An attempt to incorporate effect of direct interaction between a ligand and explicit water molecules into MM/3D-RISM.

Abstract

Endpoint methods using continuum-solvent models are widely used to estimate protein-ligand affinity. A recently developed method, MM/3D-RISM, estimates the solvation energy using statistical mechanics by 3D-RISM. This method is theoretically expected to accurately describe solvation effects and to also be less dependent on protein-ligand systems. In this study, we examined the performance of MM/3D-RISM for a set of α-thrombin inhibitors with a non-congeneric series of ligands, containing three diverse chemical scaffolds. The standard MM/3D-RISM showed a weak correlation (R2 =0.191) but correctly estimated affinity for two of the three scaffolds. However, the simplest inhibitor, benzamidine, was not ranked appropriately.
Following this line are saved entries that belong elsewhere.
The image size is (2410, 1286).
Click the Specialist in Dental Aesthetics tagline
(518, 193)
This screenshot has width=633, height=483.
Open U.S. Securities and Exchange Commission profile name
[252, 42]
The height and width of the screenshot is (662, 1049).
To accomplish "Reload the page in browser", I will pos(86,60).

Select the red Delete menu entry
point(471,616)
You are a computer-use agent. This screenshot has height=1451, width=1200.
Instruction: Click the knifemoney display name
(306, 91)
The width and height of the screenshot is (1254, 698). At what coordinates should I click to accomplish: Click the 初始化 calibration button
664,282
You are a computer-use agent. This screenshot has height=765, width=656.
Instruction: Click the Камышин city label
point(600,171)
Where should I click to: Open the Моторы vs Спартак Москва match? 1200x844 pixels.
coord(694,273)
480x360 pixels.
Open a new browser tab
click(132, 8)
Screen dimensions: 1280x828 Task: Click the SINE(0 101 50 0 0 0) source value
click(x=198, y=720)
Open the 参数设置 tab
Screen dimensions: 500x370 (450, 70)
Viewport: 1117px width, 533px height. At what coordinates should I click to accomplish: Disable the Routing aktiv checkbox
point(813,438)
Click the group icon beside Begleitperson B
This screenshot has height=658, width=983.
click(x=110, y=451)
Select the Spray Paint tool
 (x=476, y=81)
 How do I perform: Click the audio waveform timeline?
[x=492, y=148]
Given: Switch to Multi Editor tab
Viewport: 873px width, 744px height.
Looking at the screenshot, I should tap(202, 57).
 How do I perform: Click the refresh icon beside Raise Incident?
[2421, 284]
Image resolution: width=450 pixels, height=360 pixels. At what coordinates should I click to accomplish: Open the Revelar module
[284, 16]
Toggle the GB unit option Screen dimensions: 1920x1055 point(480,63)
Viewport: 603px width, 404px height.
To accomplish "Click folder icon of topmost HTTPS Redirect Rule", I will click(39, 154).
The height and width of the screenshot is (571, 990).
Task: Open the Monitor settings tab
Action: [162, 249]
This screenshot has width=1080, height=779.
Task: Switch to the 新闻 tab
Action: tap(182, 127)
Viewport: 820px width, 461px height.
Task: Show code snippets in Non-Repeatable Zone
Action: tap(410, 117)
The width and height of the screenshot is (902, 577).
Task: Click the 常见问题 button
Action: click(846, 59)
From visual inspection of inhibitor-binding modes, an attempt was made to incorporate the direct interaction between a ligand and water molecules into MM/3D-RISM. A model (Model-1) dealing with directly interacting water molecules (Wat) as an independent component of a protein (R)-ligand (L) complex-formation, that is, R+L+Wat → R-L-Wat, showed a better linearity (R2 =0.422) than that of the standard MM/3D-RISM model and achieved a good ranking of all three scaffolds of α-thrombin inhibitors. Additionally, an attempt was made to model avidin-biotin system with a congeneric series of inhibitors, and results showed that both the standard MM/3D-RISM model (R2 =0.839) and Model-1 (R2 =0.695) satisfactorily estimated the affinity.